# START OF Supplied material
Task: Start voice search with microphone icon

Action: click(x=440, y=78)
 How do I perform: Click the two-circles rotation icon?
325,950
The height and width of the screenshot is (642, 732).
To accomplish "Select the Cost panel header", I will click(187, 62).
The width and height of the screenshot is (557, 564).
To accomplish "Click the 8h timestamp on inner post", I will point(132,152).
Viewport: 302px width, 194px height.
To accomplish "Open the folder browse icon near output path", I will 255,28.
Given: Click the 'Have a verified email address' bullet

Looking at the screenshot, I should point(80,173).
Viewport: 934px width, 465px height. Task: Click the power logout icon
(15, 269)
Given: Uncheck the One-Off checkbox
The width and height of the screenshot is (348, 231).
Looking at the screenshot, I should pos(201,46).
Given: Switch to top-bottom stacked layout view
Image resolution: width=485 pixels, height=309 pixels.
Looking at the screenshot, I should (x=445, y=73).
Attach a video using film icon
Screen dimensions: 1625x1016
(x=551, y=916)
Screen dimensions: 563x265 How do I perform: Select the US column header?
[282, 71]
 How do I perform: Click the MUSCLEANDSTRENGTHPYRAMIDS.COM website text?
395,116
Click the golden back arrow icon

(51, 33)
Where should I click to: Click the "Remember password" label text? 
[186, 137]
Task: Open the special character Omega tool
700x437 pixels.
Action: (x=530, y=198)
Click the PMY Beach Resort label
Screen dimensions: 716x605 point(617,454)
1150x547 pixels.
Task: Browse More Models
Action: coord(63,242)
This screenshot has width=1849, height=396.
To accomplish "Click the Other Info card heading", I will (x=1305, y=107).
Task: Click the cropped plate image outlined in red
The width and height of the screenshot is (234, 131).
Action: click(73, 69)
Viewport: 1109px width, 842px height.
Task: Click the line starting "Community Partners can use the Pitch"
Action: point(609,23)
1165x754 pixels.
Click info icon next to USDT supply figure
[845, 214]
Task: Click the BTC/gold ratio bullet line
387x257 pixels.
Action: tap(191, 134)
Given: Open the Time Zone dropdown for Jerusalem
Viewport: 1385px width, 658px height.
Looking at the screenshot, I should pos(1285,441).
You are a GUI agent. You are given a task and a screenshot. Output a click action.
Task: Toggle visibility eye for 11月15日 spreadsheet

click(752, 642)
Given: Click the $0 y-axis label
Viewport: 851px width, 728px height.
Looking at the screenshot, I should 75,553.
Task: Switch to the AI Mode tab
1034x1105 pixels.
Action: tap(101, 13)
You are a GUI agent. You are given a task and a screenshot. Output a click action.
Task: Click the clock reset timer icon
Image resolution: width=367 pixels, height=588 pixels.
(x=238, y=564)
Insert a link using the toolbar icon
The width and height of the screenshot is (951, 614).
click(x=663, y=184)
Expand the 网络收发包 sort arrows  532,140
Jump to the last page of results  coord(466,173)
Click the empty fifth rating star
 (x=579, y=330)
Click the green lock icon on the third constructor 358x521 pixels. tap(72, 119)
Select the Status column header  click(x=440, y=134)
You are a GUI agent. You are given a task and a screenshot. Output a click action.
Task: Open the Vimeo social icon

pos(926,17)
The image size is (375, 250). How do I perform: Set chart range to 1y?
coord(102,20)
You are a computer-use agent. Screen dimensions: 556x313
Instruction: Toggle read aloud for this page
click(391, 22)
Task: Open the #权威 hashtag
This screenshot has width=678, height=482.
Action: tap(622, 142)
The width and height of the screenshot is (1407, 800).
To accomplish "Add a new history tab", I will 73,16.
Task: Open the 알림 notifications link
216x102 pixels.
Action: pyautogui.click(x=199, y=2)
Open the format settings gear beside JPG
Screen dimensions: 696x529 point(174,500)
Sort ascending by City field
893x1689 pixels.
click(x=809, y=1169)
# END OF Supplied material
> **Problem to work on**
Turn the data above into a JSON list of strings with one string per line, leaving out blank lines.

> **Solution**
[
  "Task: Start voice search with microphone icon",
  "Action: click(x=440, y=78)",
  " How do I perform: Click the two-circles rotation icon?",
  "325,950",
  "The height and width of the screenshot is (642, 732).",
  "To accomplish \"Select the Cost panel header\", I will click(187, 62).",
  "The width and height of the screenshot is (557, 564).",
  "To accomplish \"Click the 8h timestamp on inner post\", I will point(132,152).",
  "Viewport: 302px width, 194px height.",
  "To accomplish \"Open the folder browse icon near output path\", I will 255,28.",
  "Given: Click the 'Have a verified email address' bullet",
  "Looking at the screenshot, I should point(80,173).",
  "Viewport: 934px width, 465px height. Task: Click the power logout icon",
  "(15, 269)",
  "Given: Uncheck the One-Off checkbox",
  "The width and height of the screenshot is (348, 231).",
  "Looking at the screenshot, I should pos(201,46).",
  "Given: Switch to top-bottom stacked layout view",
  "Image resolution: width=485 pixels, height=309 pixels.",
  "Looking at the screenshot, I should (x=445, y=73).",
  "Attach a video using film icon",
  "Screen dimensions: 1625x1016",
  "(x=551, y=916)",
  "Screen dimensions: 563x265 How do I perform: Select the US column header?",
  "[282, 71]",
  " How do I perform: Click the MUSCLEANDSTRENGTHPYRAMIDS.COM website text?",
  "395,116",
  "Click the golden back arrow icon",
  "(51, 33)",
  "Where should I click to: Click the \"Remember password\" label text? ",
  "[186, 137]",
  "Task: Open the special character Omega tool",
  "700x437 pixels.",
  "Action: (x=530, y=198)",
  "Click the PMY Beach Resort label",
  "Screen dimensions: 716x605 point(617,454)",
  "1150x547 pixels.",
  "Task: Browse More Models",
  "Action: coord(63,242)",
  "This screenshot has width=1849, height=396.",
  "To accomplish \"Click the Other Info card heading\", I will (x=1305, y=107).",
  "Task: Click the cropped plate image outlined in red",
  "The width and height of the screenshot is (234, 131).",
  "Action: click(73, 69)",
  "Viewport: 1109px width, 842px height.",
  "Task: Click the line starting \"Community Partners can use the Pitch\"",
  "Action: point(609,23)",
  "1165x754 pixels.",
  "Click info icon next to USDT supply figure",
  "[845, 214]",
  "Task: Click the BTC/gold ratio bullet line",
  "387x257 pixels.",
  "Action: tap(191, 134)",
  "Given: Open the Time Zone dropdown for Jerusalem",
  "Viewport: 1385px width, 658px height.",
  "Looking at the screenshot, I should pos(1285,441).",
  "You are a GUI agent. You are given a task and a screenshot. Output a click action.",
  "Task: Toggle visibility eye for 11月15日 spreadsheet",
  "click(752, 642)",
  "Given: Click the $0 y-axis label",
  "Viewport: 851px width, 728px height.",
  "Looking at the screenshot, I should 75,553.",
  "Task: Switch to the AI Mode tab",
  "1034x1105 pixels.",
  "Action: tap(101, 13)",
  "You are a GUI agent. You are given a task and a screenshot. Output a click action.",
  "Task: Click the clock reset timer icon",
  "Image resolution: width=367 pixels, height=588 pixels.",
  "(x=238, y=564)",
  "Insert a link using the toolbar icon",
  "The width and height of the screenshot is (951, 614).",
  "click(x=663, y=184)",
  "Expand the 网络收发包 sort arrows  532,140",
  "Jump to the last page of results  coord(466,173)",
  "Click the empty fifth rating star",
  " (x=579, y=330)",
  "Click the green lock icon on the third constructor 358x521 pixels. tap(72, 119)",
  "Select the Status column header  click(x=440, y=134)",
  "You are a GUI agent. You are given a task and a screenshot. Output a click action.",
  "Task: Open the Vimeo social icon",
  "pos(926,17)",
  "The image size is (375, 250). How do I perform: Set chart range to 1y?",
  "coord(102,20)",
  "You are a computer-use agent. Screen dimensions: 556x313",
  "Instruction: Toggle read aloud for this page",
  "click(391, 22)",
  "Task: Open the #权威 hashtag",
  "This screenshot has width=678, height=482.",
  "Action: tap(622, 142)",
  "The width and height of the screenshot is (1407, 800).",
  "To accomplish \"Add a new history tab\", I will 73,16.",
  "Task: Open the 알림 notifications link",
  "216x102 pixels.",
  "Action: pyautogui.click(x=199, y=2)",
  "Open the format settings gear beside JPG",
  "Screen dimensions: 696x529 point(174,500)",
  "Sort ascending by City field",
  "893x1689 pixels.",
  "click(x=809, y=1169)"
]